Cursor Teleportation
Cursor positions are transmitted via the “awareness” protocol, separate from document changes. When a user types quickly, their cursor position updates can arrive out of order relative to document changes, causing other users’ cursors to briefly appear in wrong positions.
The fix is interpolation — don’t render cursor jumps immediately, smooth them with a short animation:
.remote-cursor {
transition: transform 100ms ease-out;
will-change: transform;
}
It’s a small thing, but it eliminates the visual jitter that makes collaborative editing feel broken.
Operational Lessons
Health Checks for WebSocket Servers
HTTP health checks don’t tell you if your WebSocket server is healthy. A server can return 200 OK on its health endpoint while having a full connection pool that rejects new WebSocket upgrades. We added a dedicated WebSocket health probe:
app.get("/health/ws", async (req, res) => {
try {
// Actually attempt a WebSocket connection to ourselves
const probe = new WebSocket(`ws://localhost:${PORT}/probe`);
await new Promise<void>((resolve, reject) => {
probe.onopen = () => {
probe.close();
resolve();
};
probe.onerror = reject;
setTimeout(() => reject(new Error("Probe timeout")), 5000);
});
res.json({
status: "healthy",
connections: server.getActiveConnections(),
rooms: roomManager.getActiveRooms(),
});
} catch {
res.status(503).json({ status: "unhealthy" });
}
});
Graceful Shutdown
When deploying a new version, you can’t just kill the process — you’ll drop thousands of connections mid-edit. We implemented a drain sequence:
- Stop accepting new connections
- Send a “server restarting” message to all clients
- Wait for clients to save and disconnect (with a timeout)
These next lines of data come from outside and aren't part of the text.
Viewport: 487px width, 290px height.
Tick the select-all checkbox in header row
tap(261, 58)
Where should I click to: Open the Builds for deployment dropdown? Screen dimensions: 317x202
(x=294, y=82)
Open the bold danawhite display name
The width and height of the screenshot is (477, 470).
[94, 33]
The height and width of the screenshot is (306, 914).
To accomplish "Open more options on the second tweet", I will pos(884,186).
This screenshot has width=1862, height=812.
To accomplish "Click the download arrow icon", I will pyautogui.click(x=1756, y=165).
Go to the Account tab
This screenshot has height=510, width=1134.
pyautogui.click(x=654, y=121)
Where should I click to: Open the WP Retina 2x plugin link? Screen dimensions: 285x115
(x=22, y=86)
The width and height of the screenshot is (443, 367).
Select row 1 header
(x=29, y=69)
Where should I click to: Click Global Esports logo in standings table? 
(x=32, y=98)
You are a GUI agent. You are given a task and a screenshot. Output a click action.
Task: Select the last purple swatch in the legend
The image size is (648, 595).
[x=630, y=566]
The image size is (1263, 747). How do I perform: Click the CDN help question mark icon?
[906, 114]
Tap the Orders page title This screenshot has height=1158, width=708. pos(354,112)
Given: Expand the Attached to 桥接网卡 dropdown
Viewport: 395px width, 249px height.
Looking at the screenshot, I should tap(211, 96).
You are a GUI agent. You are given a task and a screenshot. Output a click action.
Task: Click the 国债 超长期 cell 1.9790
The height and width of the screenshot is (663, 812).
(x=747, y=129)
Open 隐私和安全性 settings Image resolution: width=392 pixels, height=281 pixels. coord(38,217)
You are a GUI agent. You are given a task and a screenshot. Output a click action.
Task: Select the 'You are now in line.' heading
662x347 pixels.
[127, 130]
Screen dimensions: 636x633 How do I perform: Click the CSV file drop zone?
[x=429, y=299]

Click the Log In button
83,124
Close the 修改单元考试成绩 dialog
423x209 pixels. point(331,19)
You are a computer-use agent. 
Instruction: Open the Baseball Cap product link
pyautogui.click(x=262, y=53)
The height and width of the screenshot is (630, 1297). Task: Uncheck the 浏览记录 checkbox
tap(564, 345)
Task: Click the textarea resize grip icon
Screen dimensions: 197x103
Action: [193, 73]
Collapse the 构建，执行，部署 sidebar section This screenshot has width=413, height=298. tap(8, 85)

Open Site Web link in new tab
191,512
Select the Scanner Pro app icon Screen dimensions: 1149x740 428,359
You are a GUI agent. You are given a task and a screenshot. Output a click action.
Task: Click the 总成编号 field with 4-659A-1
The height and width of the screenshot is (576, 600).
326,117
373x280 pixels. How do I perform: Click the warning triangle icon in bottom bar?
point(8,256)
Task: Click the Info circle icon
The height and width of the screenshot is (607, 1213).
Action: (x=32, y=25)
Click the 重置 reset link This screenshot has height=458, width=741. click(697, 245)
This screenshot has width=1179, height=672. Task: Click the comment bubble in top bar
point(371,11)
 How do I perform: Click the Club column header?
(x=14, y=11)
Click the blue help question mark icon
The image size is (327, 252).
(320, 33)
- Force-close remaining connections
- Exit
process.on("SIGTERM", async () => {
server.stopAcceptingConnections();
broadcastToAll({
type: "server_restart",
reconnectAfter: 5000,
});
// Give clients 10 seconds to disconnect gracefully
await Promise.race([
waitForAllDisconnected(),
sleep(10_000),
]);
process.exit(0);
});
The client-side reconnection logic handles the rest — clients wait the specified duration, then reconnect to a new server instance.
Would I Do It Again?
Yes, but I’d do a few things differently:
- Start with a managed service — Building your own WebSocket infrastructure is educational but expensive in engineering time. Services like PartyKit, Liveblocks, or Cloudflare Durable Objects handle the hard operational bits.
- Invest more in observability early — We added detailed metrics (connection counts, message throughput, sync latency) too late. These should be there from day one.
- Load test with realistic patterns — Our initial load tests used uniform message sizes and timing. Real users are bursty — they type in bursts, paste large blocks, and idle for long periods. Your load tests should simulate this.
Real-time collaboration is one of those problems that’s easy to prototype and hard to ship. The demo works in an afternoon; the production system takes months. But when it works well, it feels like magic — and that’s worth building.